La civetta, simbolo di morte e di malaugurio, innesta il suo roco canto lancinante nel luogo del piacere primigenio, “l’origine del mondo” (come ammonisce il titolo del quadro di Gustave Courbet).

 

2. Come in un film di Bergman…

Dall’origine alla fine (inevitabile) del mondo:

«l’obliquo struscio

cedua rampica il monte
la solenne baldanza della quercia

così l’obliquo struscio
della carne mortale:
materia in maschera
a corto passo a spasso
sull’inteschiato corso
del serotino carnevale»

La vita continua sempre e procede senza scampo, allora – il destino manifesta la propria volontà di durare senza piegarsi ai desideri degli uomini e senza deflettere, roccia o quercia, baluardo assoluto di ciò che non cambia. La “carne mortale”, invece, è destinata a cedere il passo e il suo corteggio è quello del funerale anche quando si maschera e si manifesta come un carnevale che dovrebbe essere divertente e fa soltanto una tristezza senza fine. La quercia è destinata a una diuturna sopravvivenza, gli uomini hanno già il fiato corto appena nascono e il teschio già sporge dalle loro facce ingoiate e stanche di esseri sempre in cammino.

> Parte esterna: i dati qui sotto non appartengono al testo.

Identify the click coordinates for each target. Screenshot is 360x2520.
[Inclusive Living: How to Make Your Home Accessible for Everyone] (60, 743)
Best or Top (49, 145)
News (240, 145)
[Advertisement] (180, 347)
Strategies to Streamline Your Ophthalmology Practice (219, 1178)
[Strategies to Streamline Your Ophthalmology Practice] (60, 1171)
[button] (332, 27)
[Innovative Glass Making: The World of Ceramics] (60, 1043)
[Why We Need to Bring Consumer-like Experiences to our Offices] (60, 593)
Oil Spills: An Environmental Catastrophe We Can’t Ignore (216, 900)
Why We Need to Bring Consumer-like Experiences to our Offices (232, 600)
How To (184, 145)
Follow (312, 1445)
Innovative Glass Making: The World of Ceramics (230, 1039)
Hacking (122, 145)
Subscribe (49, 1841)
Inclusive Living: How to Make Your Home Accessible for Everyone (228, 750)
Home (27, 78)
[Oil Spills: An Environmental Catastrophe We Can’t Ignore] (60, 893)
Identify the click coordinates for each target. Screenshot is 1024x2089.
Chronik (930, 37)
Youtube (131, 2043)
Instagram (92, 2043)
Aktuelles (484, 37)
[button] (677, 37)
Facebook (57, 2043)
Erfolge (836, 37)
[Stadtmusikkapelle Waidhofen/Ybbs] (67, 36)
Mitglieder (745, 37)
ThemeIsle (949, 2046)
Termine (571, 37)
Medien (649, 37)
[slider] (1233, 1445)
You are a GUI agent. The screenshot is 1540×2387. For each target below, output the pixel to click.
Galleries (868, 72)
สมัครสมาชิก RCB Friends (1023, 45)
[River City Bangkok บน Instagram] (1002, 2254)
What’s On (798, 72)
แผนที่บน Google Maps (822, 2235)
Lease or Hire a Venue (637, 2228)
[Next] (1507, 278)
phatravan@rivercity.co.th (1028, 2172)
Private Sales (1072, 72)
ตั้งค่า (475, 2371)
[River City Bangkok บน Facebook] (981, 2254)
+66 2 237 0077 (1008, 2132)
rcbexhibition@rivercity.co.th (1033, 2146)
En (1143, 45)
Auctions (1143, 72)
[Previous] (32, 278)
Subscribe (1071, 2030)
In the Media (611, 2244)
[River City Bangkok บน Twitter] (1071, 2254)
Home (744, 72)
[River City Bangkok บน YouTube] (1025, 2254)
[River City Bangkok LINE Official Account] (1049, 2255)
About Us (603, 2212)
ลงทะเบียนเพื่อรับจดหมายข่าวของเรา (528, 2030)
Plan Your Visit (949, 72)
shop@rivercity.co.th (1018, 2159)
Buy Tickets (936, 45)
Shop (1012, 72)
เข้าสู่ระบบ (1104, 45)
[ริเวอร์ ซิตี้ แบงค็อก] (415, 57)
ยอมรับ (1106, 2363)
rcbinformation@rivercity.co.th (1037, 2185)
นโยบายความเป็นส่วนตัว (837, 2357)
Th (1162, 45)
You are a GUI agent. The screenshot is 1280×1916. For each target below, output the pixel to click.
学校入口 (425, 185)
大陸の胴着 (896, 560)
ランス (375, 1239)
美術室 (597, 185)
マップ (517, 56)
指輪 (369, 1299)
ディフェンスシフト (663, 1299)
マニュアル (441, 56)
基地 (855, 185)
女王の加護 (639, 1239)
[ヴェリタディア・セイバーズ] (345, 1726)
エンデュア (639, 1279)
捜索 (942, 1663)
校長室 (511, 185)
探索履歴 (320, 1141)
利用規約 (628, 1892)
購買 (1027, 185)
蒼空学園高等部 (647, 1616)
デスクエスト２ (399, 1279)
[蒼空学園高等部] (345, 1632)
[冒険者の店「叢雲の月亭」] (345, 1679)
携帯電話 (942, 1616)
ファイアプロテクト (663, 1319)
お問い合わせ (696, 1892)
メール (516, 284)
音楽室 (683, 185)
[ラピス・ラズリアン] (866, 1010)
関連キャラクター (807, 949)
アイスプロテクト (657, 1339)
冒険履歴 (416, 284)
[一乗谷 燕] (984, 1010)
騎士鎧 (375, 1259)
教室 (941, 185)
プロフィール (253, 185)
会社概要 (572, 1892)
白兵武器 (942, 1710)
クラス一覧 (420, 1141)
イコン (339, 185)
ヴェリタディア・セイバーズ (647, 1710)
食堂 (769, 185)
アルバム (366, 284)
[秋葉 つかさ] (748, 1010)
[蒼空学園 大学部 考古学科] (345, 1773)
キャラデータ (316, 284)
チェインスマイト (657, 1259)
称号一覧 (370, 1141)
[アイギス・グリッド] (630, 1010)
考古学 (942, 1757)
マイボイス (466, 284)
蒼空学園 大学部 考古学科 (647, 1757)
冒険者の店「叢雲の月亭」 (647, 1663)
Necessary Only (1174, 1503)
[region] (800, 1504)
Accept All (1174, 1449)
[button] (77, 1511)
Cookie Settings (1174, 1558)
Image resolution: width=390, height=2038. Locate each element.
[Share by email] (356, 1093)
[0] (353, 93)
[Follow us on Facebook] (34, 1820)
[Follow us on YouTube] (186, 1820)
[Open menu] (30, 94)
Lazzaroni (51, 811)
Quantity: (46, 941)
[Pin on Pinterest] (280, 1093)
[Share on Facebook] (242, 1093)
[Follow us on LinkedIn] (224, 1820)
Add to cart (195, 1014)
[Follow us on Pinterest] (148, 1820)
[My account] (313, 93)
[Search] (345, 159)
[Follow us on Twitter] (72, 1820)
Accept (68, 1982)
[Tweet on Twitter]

Ma la vita – ammonisce Anna Maria Guidi – è già tutta prevista dalla mente di un “regista” o tutto accade tutto a caso? La regia c’è – è la risposta – ma funziona bene soltanto nei sogni quando la realtà è sospesa e la vita appare splendente dei colori della mente che la riproduce e se ne compiace (anche quando inorridisce) :

«regista

carcata d’anni e inganni
nel segno d’ogni senso imparo e inseguo
la libertà del sogno che bisogna
al dissoluto convegno con la vita:

altro non mi s-occorre
mi dico randagiando in passi d’aria
la mia sopita corsa
di terra digerita
….

filma pedine senza scacchiera                                                      
il regista dei sogni»

Come in un film di Bergman, la Morte gioca a scacchi con la sua preda futura (e questa è la vita) ; nell’esistenza in sogno di ognuno, invece, la libertà è assoluta e di sfrenata e le pedine si muovono nell’aria senza bisogno di scacchiera. Così chi sogna crede di sconfiggere il destino ma non fa che rimandare l’incontro definitivo con la “terra” che lo digerirà e da cui sarà “digerito”. Non solo ma ciò che crede di aver accumulato e raggiunto e ricoperto con la forza e la potenza dei suoi risultati si scioglie come “la neve di marzo” o il barbaglio del suo silenzioso “lucore” :

«vane valanghe

sfinita sfranisce la neve di marzo
in (t)orme di passi brillando
il vergine lucore del silenzio:

ove bisbiglia e abbaglia
il primo vèr del ver(b)o
deflorato in vane valanghe di parole»

Così le parole non lasciano che una flebile orma (flebile è una delle parole chiave della raccolta di Anna Maria Guidi) e la loro verità edenica appare ormai persa, deflorata dal tempo e appesantita dalla loro inutilità, pronta a perdersi nel labirinto delle interpretazioni e delle chiacchiere, prestata alla morte come il ricordo dei sogni e la labilità del desiderio dei corpi. Per questo non resta che abolirle tutte, le parole, e scrivere in una lingua nuova, impastata di neologismi, di devastazioni lessicali, di deformazioni e di calembour, una lingua poetica che si conosce appena e si declina a stento ma dice oggi molto di più delle sillabe tronfie del lessico della tradizione del passato:

«senz’alfabeto
…….
         radiose assumo
         particole d’aurora        
         in lieviti di cielo delibando            
         sempre fresca la fame
         del pane dell’esistere:

         assolta le parole
         a corpo libero assumo la vertigine  
         della nientitudine plenaria
         che illimine crepuscola e inalbica
         nell’imprimizio ver(s)o
         che in tace il sogno dice
         senz’alfabeto»

Senz’alfabeto: parole che fuori-escono direttamente dal corpo e al corpo ritornano, versi che risuonano del loro tentativo finale di esistere. “assolte” dalla loro necessità di significare e di magnificare il destino umano, pure “particole” di vita e di sogno, aspirazioni implacabili e implacate a una Verità che solo la vertigine della libertà può insegnare a sfiorare (per ora), a conoscere, a possedere come forma di un’origine di cui ancora non è possibile conoscere la fine.